Suite des débats de l’Enerpresse forum.
Dominique Maillard, président de RTE, a indiqué avoir besoin d’un milliard d’euros par an pour répondre au défi des énergies renouvelables.
Marc Boillot, conseiller de la présidente d’ERDF
« Nous étions à 200 MW raccordés fin 2009, nous sommes à plus de 3.000 MW de demandes de raccordement ».
« Il y a 3.000 MW en stock, mais le flux annuel est désormais de 2.000 MW par an. C’est l’équivalent de deux tranches nucléaires, c’est considérable. On va arriver à 100.000 demandes à la fin de l’année. La puissance de raccordement demandée a été multipliée par 10 en un an. C’est colossal. »
« Sur les délais, on n’a pas été très bons, il faut le reconnaître. On s’est engagé début 2009 à progresser. On est aujourd’hui à environ 4 mois pour une mise en service. Il y a une agence de raccordement dans chacune de nos régions, on a investis dans des logiciels spécifiques. On va arriver à cet objectif de 4 mois ».

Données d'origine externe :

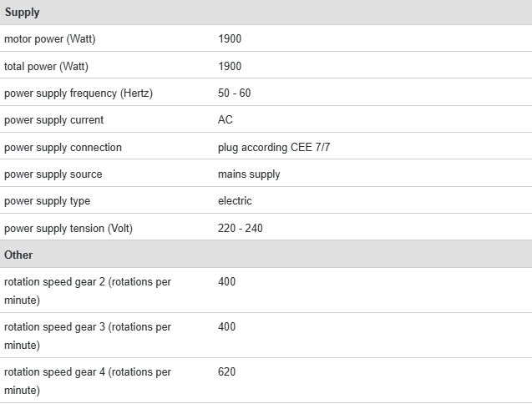The image size is (532, 404).
Task: Select the gear 4 value 620
Action: pyautogui.click(x=227, y=371)
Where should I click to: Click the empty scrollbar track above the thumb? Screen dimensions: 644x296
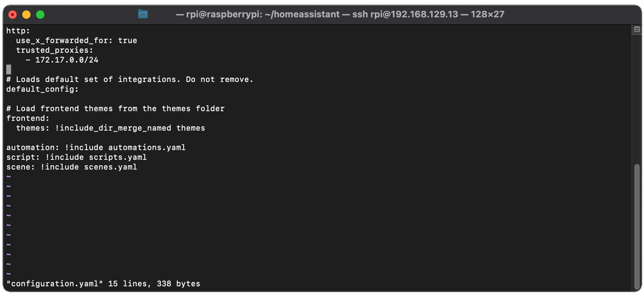click(635, 97)
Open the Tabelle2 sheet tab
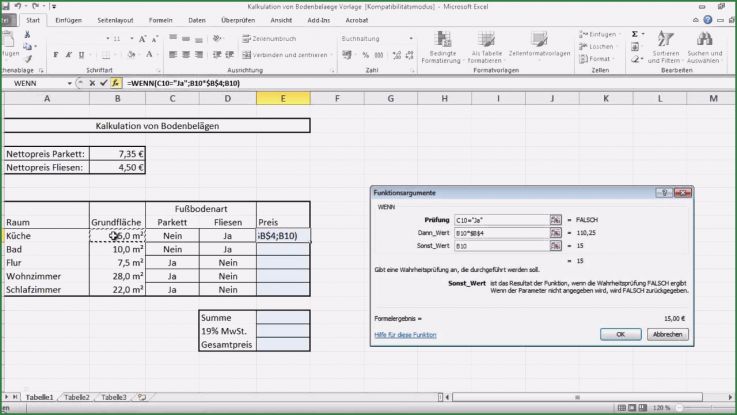 tap(77, 397)
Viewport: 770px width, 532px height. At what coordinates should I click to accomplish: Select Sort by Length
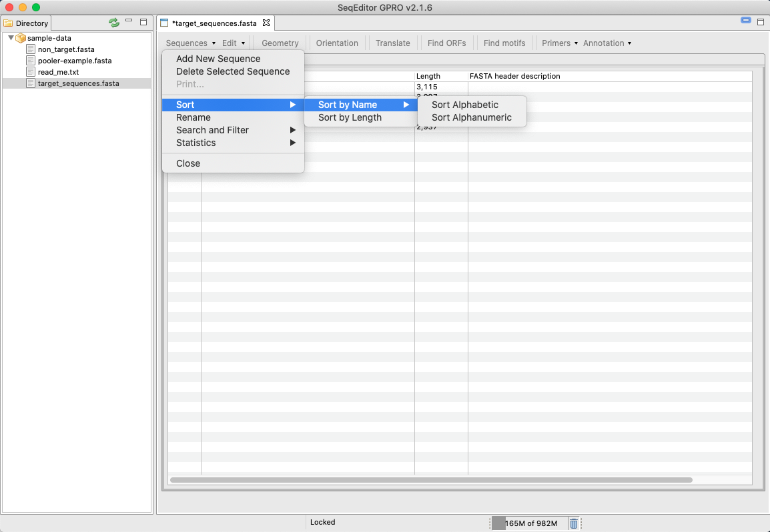click(350, 117)
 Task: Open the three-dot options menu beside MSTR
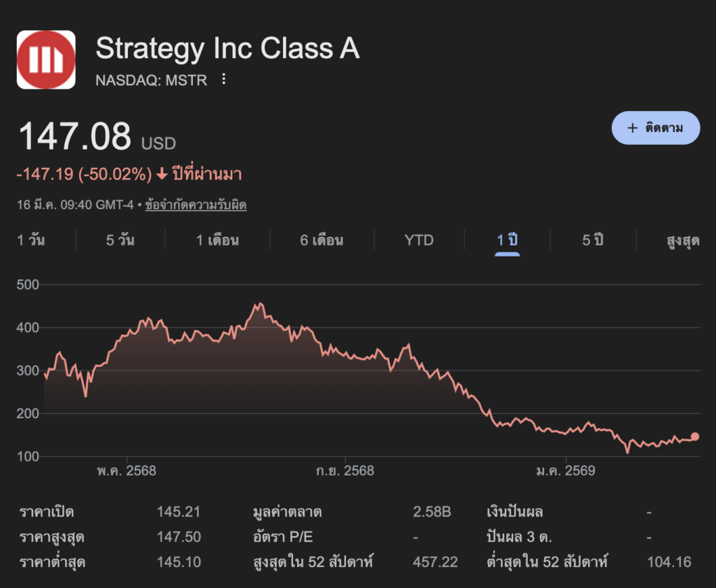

Pour ERDF, on est entre 400 et 500 millions d’euros par GW de raccordement photovoltaïque ». Pour suivre le Grenelle, il faudra « entre 3 et 4 milliards pour accompagner le développement tout à fait impressionnant du photovoltaïque ».
Compteurs communicants: « avec ces outils, ERDF pourra avoir une vision complète, globale, de son réseau. Mais ce qui compte, c’est moins l’intérêt technique pour ERDF, que le bénéfice qu’en tireront les clients, leur capacité à intervenir pour mieux gérer leur facture, et aux fournisseurs de proposer des offres adaptées ».
« Beaucoup de critiques viennent aujourd’hui du fait qu’on fait des factures sur des index estimés ».
« Une fonction essentiel, c’est de permettre aux fournisseurs de faire des offres permettant aux clients de faire des économies d’énergie ».
Généralisation: « la décision n’est pas prise ».
Financement: « le client, les fournisseurs, ERDF… vont tous bénéficier du compteur mais aujourd’hui, on demande à ERDF de tout financer ».
Jean-Louis Bal, directeur production et énergies durables à l’Ademe
« Linky est une brique technologique mais ne permettra pas à soi seul que les consommateurs fassent des économies d’énergie ».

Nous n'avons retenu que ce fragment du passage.